A Plethora of Mediocrity
There are way too many of project management systems. Of course, there are the well known ones: Base Camp, Trello, JIRA are the big three in my mind.
But there’s a long tail out there: Ganttic, Team Week, Hub Planner, Flow, Teamgrid, netsuite, ResourceGuru, Harvest Forecast, Zoho projects, Wrike, Liquidplanner, Odoo. The list goes on forever.
And everyone has their own opinion on which one is the best, of course.
Through it all, one thing became clear to me; these companies all more or less sell a lie: “Use our system and you won’t ever have to think about managing tasks again.”
For a long time, I believed some of this lie. I wouldn’t have stated it that way. But I acted like it.
Project Management Systems don’t help you manage a project
Project management systems don’t really help you manage a project. They help you—very vaguely—know what to do next when everything is going according to plan. And they give you some idea of what happened in the past on the team around tasks.
They completely fall over when even an inch off the Happy Path.
Making software is hard enough by itself with yourself, but a group of people makes it harder and multiple teams completely mess with them. Getting a 12 cats headed in the same direction is often easier than 3 people.
The reason is usually pretty simple: coordination around tasks is mainly a communication problem. Work happens inside of a chaotic environment—not an ideal one. People are out sick. The tasks take too long. The test environment was down. The laptop breaks. So many things can go wrong.
And you keep track of all that with communication.
Unfortunately, most PM systems straight up ignore this problem. They’re just bags of tasks. Some of them make a paltry attempt at feeds or daily reports. But that doesn’t help you right now know about what’s going on.
Resurrect the Chat room
At my work, we use Slack to work around this problem. (You could use HipChat, but I feel like it has a long way to go still.) You could also run an IRC channel instead.

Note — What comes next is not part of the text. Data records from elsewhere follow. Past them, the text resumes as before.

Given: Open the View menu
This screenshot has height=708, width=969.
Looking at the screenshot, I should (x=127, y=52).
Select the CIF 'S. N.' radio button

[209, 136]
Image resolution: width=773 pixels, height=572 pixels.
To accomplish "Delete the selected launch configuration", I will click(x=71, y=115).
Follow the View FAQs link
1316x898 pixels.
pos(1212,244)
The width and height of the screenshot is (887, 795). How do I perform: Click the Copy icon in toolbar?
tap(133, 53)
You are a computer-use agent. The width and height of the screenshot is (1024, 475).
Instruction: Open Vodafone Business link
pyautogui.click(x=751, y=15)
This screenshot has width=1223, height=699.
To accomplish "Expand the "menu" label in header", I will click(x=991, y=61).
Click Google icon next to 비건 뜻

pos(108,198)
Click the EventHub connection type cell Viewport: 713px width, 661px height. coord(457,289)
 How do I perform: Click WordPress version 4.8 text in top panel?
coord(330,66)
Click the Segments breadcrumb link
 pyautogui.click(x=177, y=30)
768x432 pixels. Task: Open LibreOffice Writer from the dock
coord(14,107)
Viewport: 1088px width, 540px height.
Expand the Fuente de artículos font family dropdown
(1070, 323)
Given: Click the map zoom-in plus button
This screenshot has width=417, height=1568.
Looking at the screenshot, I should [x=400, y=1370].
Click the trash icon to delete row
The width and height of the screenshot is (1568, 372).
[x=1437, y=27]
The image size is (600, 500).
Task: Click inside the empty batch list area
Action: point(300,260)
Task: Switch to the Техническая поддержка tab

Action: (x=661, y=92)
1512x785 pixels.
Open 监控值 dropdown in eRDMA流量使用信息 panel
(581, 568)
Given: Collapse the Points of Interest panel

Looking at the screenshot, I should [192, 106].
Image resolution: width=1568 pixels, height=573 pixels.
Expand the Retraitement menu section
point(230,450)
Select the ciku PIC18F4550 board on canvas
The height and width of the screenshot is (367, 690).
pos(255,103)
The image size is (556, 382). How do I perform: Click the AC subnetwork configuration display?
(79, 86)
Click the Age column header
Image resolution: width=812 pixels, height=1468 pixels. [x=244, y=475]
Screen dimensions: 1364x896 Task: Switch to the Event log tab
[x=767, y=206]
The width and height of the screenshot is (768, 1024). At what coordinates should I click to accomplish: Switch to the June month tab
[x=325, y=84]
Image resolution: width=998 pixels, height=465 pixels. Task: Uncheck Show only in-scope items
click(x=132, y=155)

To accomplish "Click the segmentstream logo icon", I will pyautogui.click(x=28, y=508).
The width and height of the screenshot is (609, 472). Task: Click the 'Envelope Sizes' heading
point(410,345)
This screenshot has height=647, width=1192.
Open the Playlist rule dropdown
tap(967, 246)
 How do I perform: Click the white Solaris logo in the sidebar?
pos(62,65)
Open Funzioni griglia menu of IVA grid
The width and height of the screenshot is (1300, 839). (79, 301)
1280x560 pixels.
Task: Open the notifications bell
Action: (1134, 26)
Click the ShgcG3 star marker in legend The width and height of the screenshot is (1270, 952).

It gives you that magical “hanging around the water cooler” feel by segmenting conversations into channels. Segment by team or by project or product, and you’ll find suddenly people know more what’s going on.
But that’s just the beginning of the magic of chatrooms. Once you plug in Jenkins and Github and XYZ tool, so that you can see when a commit is made or when a build fails, the various chat rooms transform into this thing that gives you a meaningful look into a project’s now.
Don’t get me wrong. You still need the project management system for the traceability of pieces of work. But honestly, that’s mostly for having an idea of what’s been done over time, a life saver in what-the-crap-happened situations. And if you have them tied into a billing or time tracking system, then it becomes an operational efficiency thing.
But on the whole, PM systems suck at the one thing they should be doing: allowing a project to be managed for right now.